## [PROVIDED RECORDS]

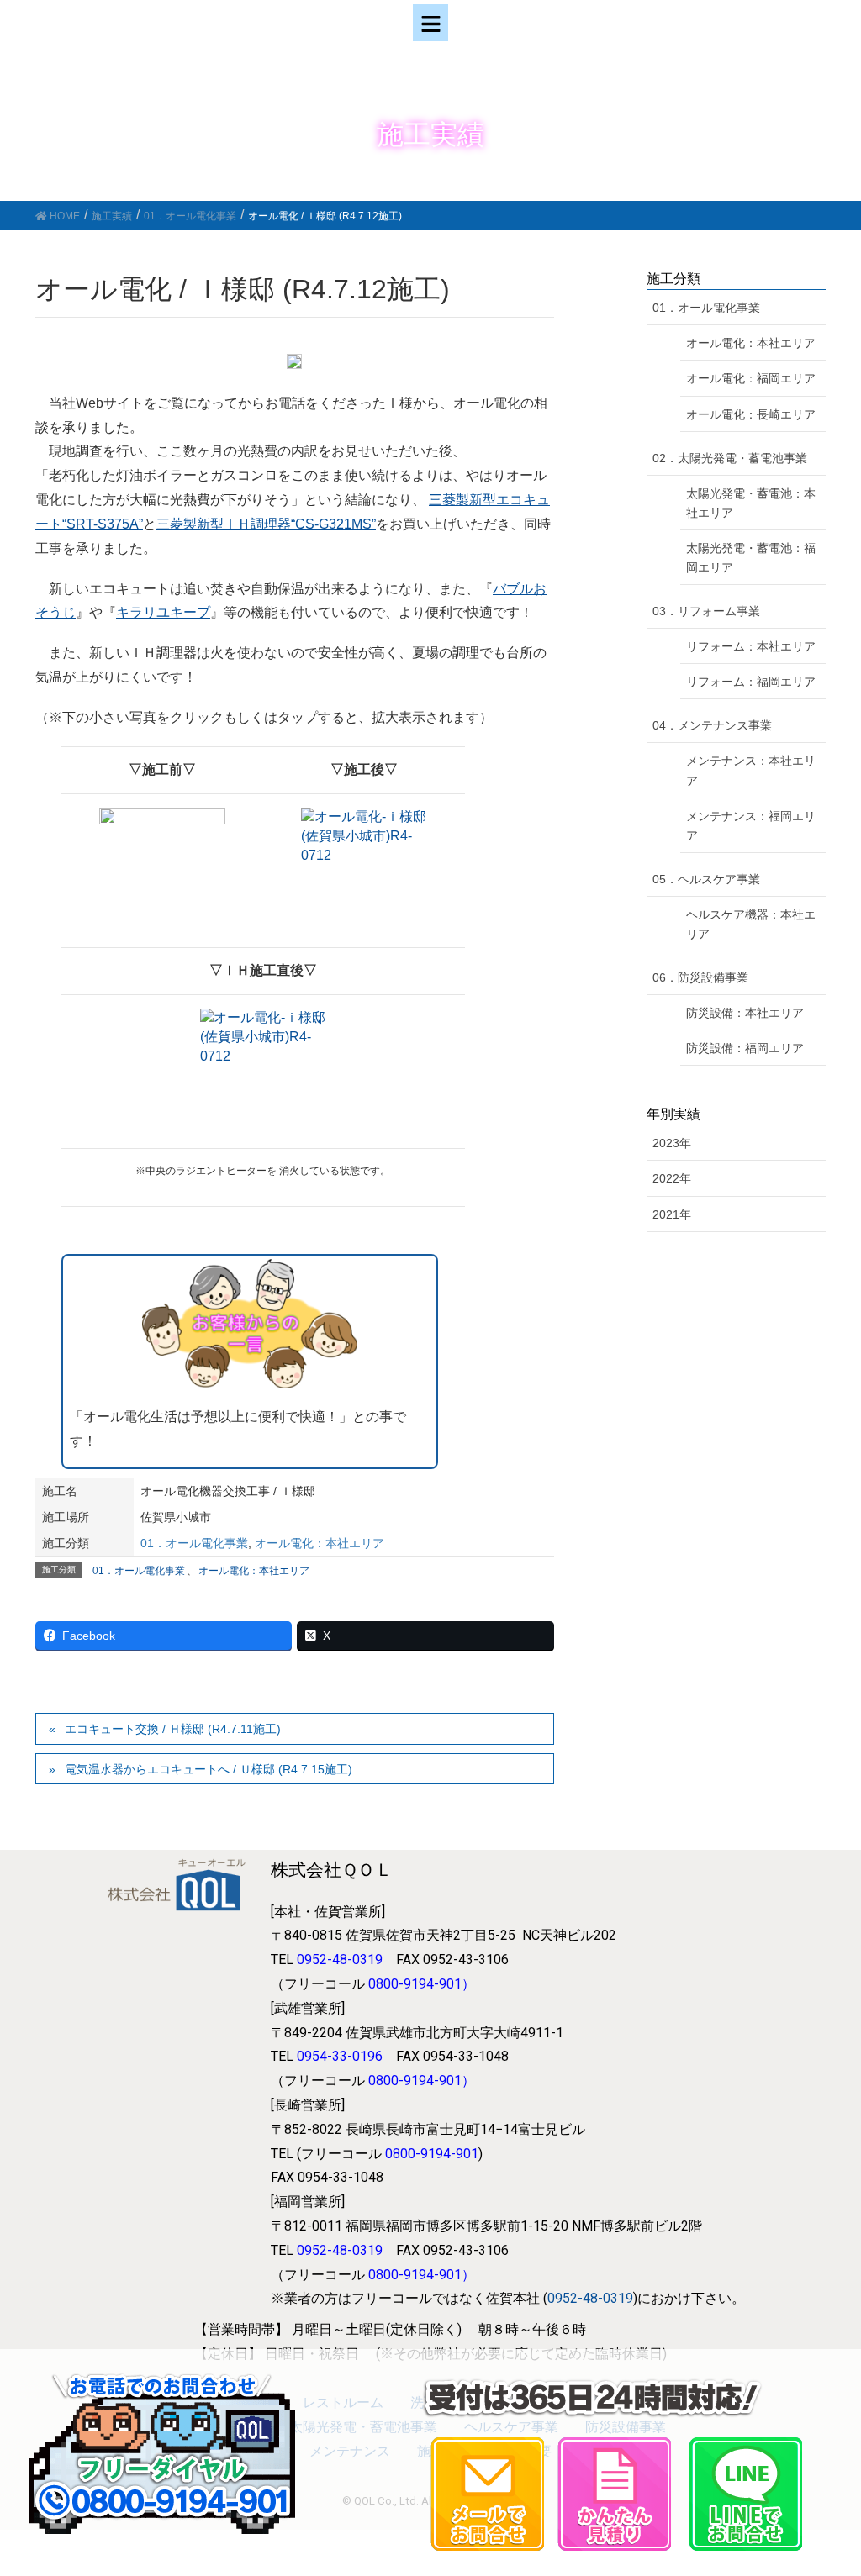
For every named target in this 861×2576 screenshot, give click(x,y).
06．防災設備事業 (700, 977)
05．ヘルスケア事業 (706, 879)
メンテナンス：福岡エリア (751, 825)
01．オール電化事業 (194, 1543)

## [WHAT TO WORK ON]
Transcribe all of the records above exactly; no image should appear in what you write.

## [ANSWER TO THE PROBLEM]
For every named target in this 861×2576 screenshot, give click(x,y).
06．防災設備事業 (700, 977)
05．ヘルスケア事業 (706, 879)
メンテナンス：福岡エリア (751, 825)
01．オール電化事業 (194, 1543)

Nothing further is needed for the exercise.